Working with Matplotlib

Data Visualization : Heart of Project Presentation

Chamanth mvs
Nov 5 · 8 min read
Data Visualization using python

Beautiful plots and charts have power to speak out by just looking at them without deep explanation. It can be done with support of code written in the backend.

No matter, how great is backend code, clients as well as non-technical people can’t understand them. The only way to impress them is with your presentation skills technically.

In python, we have many libraries for data visualization. Among all mostly used are matplotlib, seaborn and plotly. In this part, I will discuss about matplotlib basics and it’s attributes.

Few points about Matplotlib

  1. It is the most popular plotting library in python and it was designed to have similar feel to Matlab’s graphical plotting. Matlab is also one of the programming language.

Installation

It can be installed through either anaconda or python package manager (pip)

Through anaconda as conda install matplotlib

Through pip as pip install matplotlib

What is matplotlib.pyplot and %matplotlib inline ?

Fig-1:matplotlib.pyplot and matplotlib inline

matplotlib.pyplot is collection of command style functions that make matplotlib work like Matlab.

In the Fig-1 as shown, import matplotlib and rename as plt in order to use it easily rather than writing matplotlib.pyplot everywhere we use it. matplotlib is a package and pyplot can be thought of as a module in it.

In brief packages are a way of constructing python module namespace’s by using “dotted module names”. Modules refer to a file containing python statements and definitions.
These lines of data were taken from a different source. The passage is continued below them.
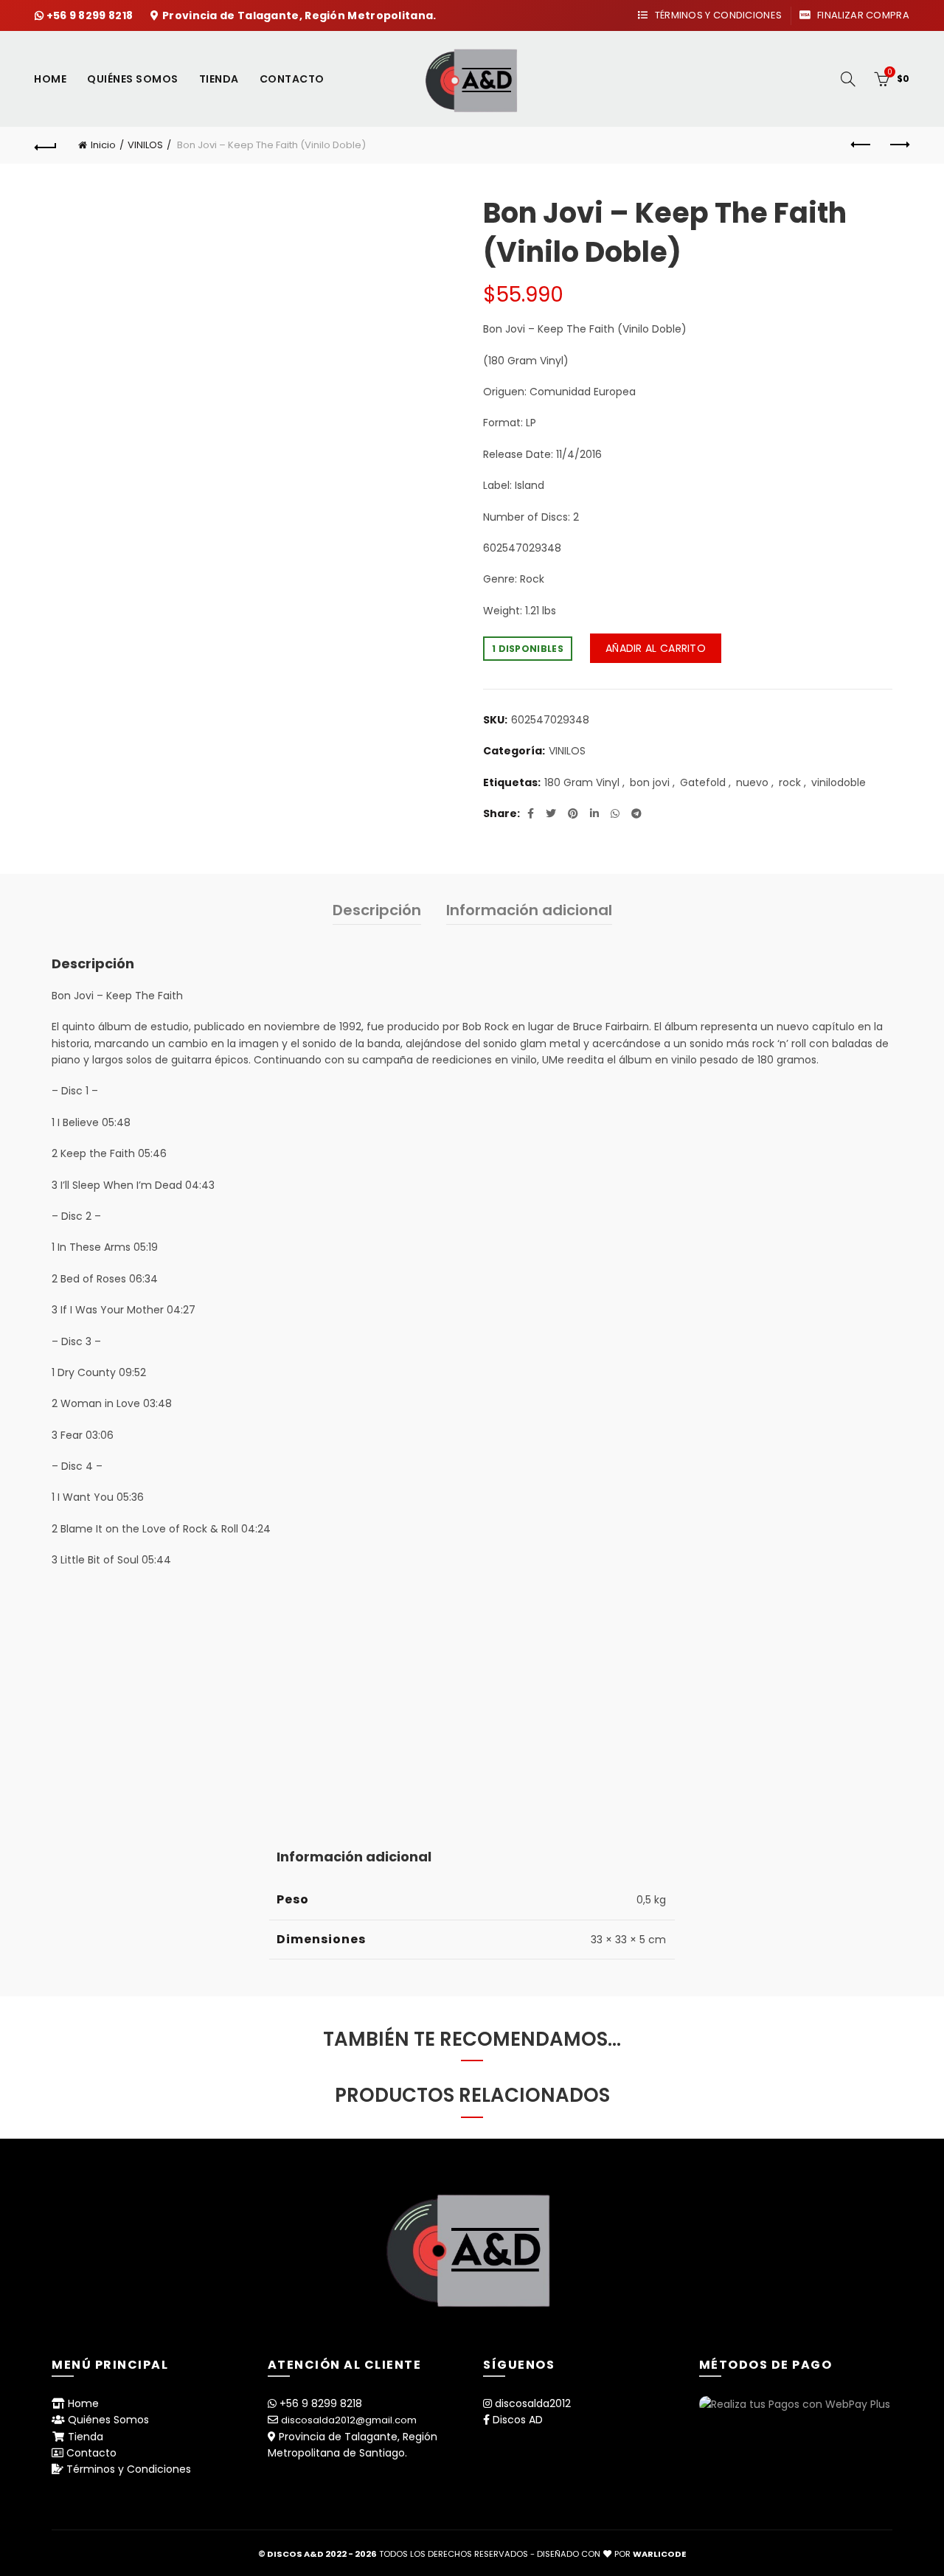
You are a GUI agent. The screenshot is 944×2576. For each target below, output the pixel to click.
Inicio (103, 145)
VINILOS (145, 145)
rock (790, 783)
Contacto (292, 79)
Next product (898, 145)
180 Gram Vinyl (582, 783)
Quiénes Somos (132, 79)
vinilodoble (838, 783)
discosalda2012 (533, 2403)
We can import all the functions and definitions present in them. A file containing python code, for example: pyplot.py is called a module and its module name is “pyplot”.

pyplot is matplotlib’s plotting framework, each pyplot function makes some changes to figure. It helps in creating a figure, creates a plotting area in the figure, plots some lines in plotting area and decorates the plot with labels and many more.
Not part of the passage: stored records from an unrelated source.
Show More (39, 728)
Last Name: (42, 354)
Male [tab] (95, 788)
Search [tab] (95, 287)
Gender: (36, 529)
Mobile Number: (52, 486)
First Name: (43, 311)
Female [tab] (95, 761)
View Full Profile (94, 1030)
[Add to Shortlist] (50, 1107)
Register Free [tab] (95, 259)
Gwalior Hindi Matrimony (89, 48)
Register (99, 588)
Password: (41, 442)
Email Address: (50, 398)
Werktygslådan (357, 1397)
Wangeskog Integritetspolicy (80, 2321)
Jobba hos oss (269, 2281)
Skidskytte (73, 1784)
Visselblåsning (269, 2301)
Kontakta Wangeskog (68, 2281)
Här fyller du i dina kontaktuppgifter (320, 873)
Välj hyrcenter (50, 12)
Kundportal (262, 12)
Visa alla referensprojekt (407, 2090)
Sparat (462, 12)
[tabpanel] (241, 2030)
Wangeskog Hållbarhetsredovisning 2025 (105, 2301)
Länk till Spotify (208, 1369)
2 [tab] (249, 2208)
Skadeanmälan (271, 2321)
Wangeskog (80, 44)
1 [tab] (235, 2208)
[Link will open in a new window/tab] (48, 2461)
%matplotlib inline, is used to generate plots within jupyter notebook without explicitly calling plt.show() function. It can be used only within jupyter or jupyter-lab notebook. If you are using spyder or any IDE, then plt.show() should be invoked to display plots.

matplotlib plots

There are two ways of creating matplotlib plots

(i) functional method — we directly use functions with help of pyplot (plt)

(ii) object-oriented method — we create object for each matplotlib figure and use object to modify figure or to create subplot. This is recommended method to use.
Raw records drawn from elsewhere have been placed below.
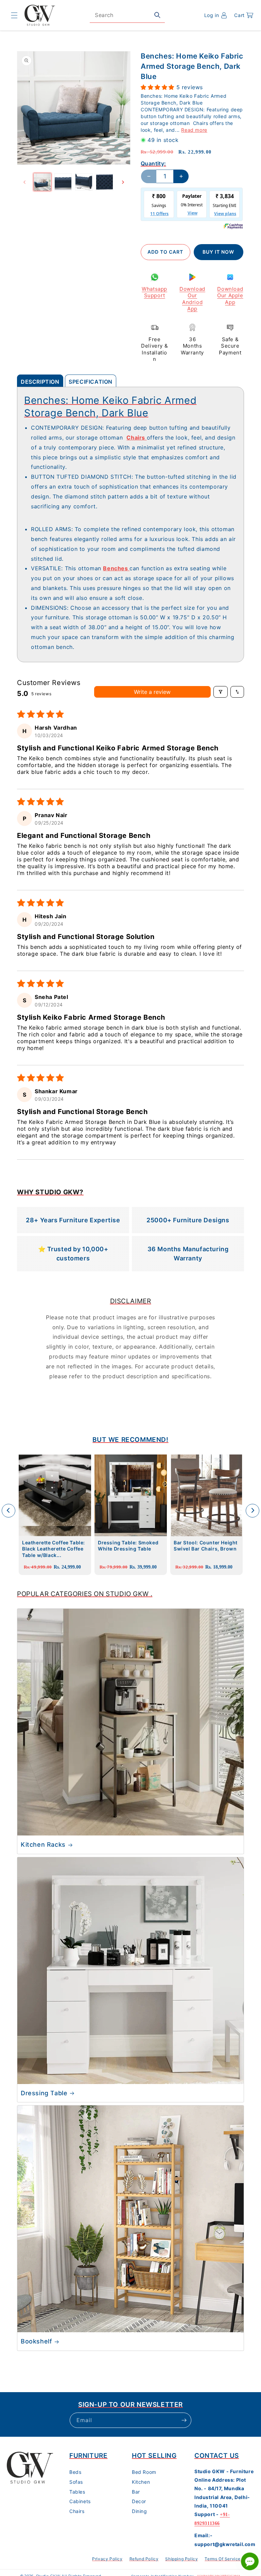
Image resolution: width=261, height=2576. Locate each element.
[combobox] (127, 15)
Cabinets (80, 2501)
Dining (139, 2511)
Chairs (77, 2511)
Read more (194, 130)
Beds (75, 2472)
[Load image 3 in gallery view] (83, 182)
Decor (139, 2501)
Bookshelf (36, 2341)
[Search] (157, 14)
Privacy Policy (107, 2558)
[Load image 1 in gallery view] (42, 182)
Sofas (76, 2482)
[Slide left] (24, 182)
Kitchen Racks (43, 1844)
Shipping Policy (181, 2558)
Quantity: (153, 163)
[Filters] (220, 692)
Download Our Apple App (230, 295)
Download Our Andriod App (192, 299)
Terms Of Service (223, 2558)
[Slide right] (123, 182)
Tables (77, 2492)
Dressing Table (44, 2093)
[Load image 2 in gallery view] (63, 182)
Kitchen (141, 2482)
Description (40, 381)
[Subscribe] (183, 2420)
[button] (14, 15)
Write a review (152, 691)
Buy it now (218, 252)
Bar (136, 2492)
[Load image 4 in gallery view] (104, 182)
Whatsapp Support (154, 292)
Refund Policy (144, 2558)
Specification (90, 381)
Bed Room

Dataframe (which will be used throughout this blog)

Fig-2:creating a dummy dataframe

In Fig-2: We are creating a dummy dataframe, which will be used throughout this blog. I haven’t used any in-built dataframe because it is difficult to find linear relationship in publicly available datasets. Initially it is better to have linear relationship in the data in order to understand the concept easily.


Creating plots

Fig-3:using plot function (which takes two arguments x and y)

There is a plot function within pyplot module, which usually accepts x-axis and y-axis. The input to both can be list or series or column of dataframe. In Fig-3, it can be clearly seen both x-axis and y-axis are provided for plot function (which plots y-axis with respect to x-axis).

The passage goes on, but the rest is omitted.